What have you done?"
"I done, you wretched boy? It's what have you done? She was with us
for a whole week after you had gone, fighting against me, and insisting
that there was a reason for your being away, or that you had had an
accident."
"Here, aunt, are you going to be ill?" he cried, catching at her wrist;
but she snatched it away.
"Don't touch me, sir!" she cried. "Oh, Fred, Fred! I'd have given the
world not to know that you were so wicked. And just when you were about
to marry her, poor girl, to go away as you did."
"_Go_ away--as I did?" he faltered, gazing at her blankly.
"Yes, I knew something was wrong when I saw that wretched woman's face.
I felt it; but I could not have believed you would be so base. A whole
fortnight too; and to think that this was to have been your
wedding-day!"
He caught her by the shoulders, and she uttered a faint cry and dropped
the candlestick, as he stood swaying to and fro, staring at the doorway,
through which his sister hesitatingly passed, and came slowly toward
him.
"A fortnight!" he stammered--"Isabel gone!"

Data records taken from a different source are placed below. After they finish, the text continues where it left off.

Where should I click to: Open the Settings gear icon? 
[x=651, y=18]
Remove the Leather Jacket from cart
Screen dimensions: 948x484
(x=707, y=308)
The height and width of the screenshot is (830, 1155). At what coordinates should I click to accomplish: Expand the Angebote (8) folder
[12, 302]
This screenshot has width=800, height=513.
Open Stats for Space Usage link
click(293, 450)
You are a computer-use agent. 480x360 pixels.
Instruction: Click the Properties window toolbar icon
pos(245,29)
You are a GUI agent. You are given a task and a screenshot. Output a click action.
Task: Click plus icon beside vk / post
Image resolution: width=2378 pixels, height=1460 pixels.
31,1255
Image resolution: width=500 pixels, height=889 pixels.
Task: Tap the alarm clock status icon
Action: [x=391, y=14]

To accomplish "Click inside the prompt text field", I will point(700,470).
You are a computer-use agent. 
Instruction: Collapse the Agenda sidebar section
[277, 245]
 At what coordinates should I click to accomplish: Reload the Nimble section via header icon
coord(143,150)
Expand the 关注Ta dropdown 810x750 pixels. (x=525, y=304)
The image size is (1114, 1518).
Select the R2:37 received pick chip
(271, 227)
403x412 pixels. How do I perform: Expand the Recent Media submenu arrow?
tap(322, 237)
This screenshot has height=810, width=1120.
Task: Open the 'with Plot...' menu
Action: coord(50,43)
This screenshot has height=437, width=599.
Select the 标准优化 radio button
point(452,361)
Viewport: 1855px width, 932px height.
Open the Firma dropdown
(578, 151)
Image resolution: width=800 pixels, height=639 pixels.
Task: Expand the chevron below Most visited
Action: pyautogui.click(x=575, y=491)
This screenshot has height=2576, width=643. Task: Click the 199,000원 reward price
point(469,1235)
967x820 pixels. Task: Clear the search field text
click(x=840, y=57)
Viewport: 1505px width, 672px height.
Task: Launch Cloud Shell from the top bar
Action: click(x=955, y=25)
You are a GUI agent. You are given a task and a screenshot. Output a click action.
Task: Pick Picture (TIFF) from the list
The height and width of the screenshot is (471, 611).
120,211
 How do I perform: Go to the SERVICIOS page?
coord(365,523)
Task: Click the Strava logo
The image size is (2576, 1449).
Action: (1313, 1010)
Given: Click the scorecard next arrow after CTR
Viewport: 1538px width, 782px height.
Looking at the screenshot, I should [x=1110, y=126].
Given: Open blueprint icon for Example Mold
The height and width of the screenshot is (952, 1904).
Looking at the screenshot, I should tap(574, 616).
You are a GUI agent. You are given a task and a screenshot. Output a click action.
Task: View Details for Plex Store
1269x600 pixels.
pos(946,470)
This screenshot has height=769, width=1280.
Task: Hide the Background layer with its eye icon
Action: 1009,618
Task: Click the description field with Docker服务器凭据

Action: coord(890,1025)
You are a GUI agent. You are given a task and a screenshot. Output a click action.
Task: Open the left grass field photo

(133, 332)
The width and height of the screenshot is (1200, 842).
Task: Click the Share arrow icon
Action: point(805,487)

"Yes, gone--gone for ever," said Laura, sadly. "Oh, Fred, how could
you?"
"Stop! Don't touch me," he cried angrily. "Don't speak to me. Let me
try to think."
He threw his head back and shook it violently in his effort to clear it,
but the confusion and mental darkness began to close in once more, while
the throbbing in his brain grew agonising. It was as if his head were
opening and shutting--letting the light in a little and then blotting it
out; till he felt his senses reeling--the present mingling with the
darkness of the past he strove so vainly to grasp.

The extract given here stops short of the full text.